Racconta chi c’era che a un certo punto dell’incontro il commissario europeo Raffaele Fitto si è fatto serio
Guardando i presidenti di Regione del Sud, riuniti a Roma, ha usato parole volutamente molto nette: se il progetto di riarmo dell’Unione Europea annunciato da Ursula von der Leyen andrà in porto, per coprire gli 800 miliardi necessari si attingerà anche ai contributi comunitari non spesi.
La Sicilia potrebbe quindi dover cedere parte dei quasi 7 miliardi del Fse e del Fesr.
Al momento è solo una ipotesi.

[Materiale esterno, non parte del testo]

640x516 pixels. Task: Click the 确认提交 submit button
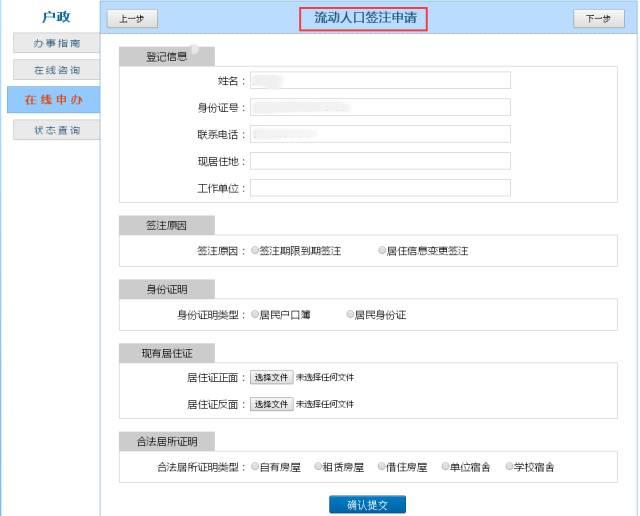[x=367, y=505]
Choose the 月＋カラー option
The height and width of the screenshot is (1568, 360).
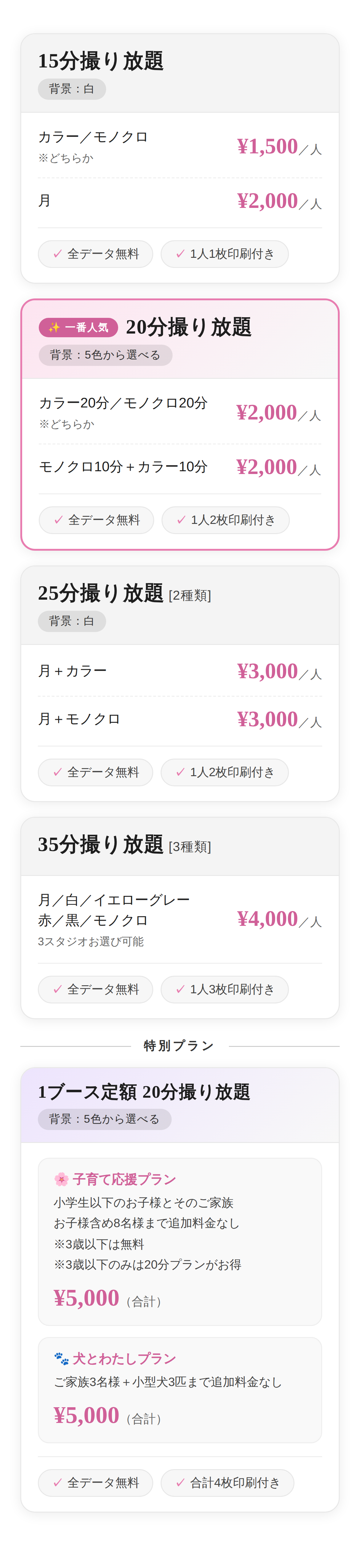72,671
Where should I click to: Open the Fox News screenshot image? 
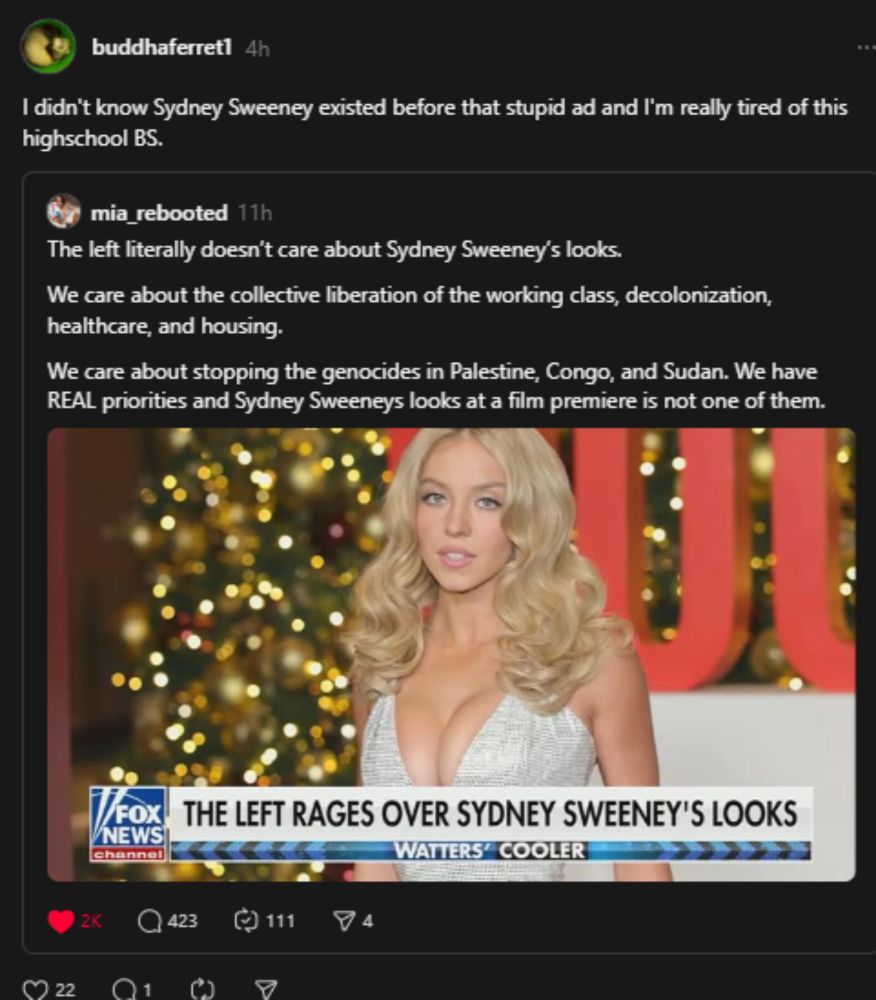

Ma per avere un’idea di quanto possa incidere sulle casse della Regione basta pensare che ieri, rientrato da Roma, il presidente Renato Schifani ha riunito tutti i dirigenti che si occupano insieme a Vincenzo Falgares di programmazione per fare il punto sui margini di manovra. E si tratta di centinaia di milioni in ballo.
Visto soprattutto che lo stesso commissario Fitto ha ricordato che dei fondi della programmazione 2021-2027 a livello nazionale si è speso solo il 4,9%.
E la Sicilia non ha fatto meglio, al punto che proprio due settimane fa Schifani ha dovuto concordare con il ministro Tommaso Foti un piano di salvataggio dei primi 700 milioni che l’Ue minacciava di riprendersi perché non saranno spesi entro la prima scadenza, fissata al 31 dicembre prossimo.
Ora però il «prelievo» ipotizzato da Fitto non sarebbe punitivo ma perfino volontario.
Il commissario ha spiegato che per coprire la spesa di 800 miliardi necessaria ad armare l’Ue a ogni Stato membro verrà chiesto di collaborare.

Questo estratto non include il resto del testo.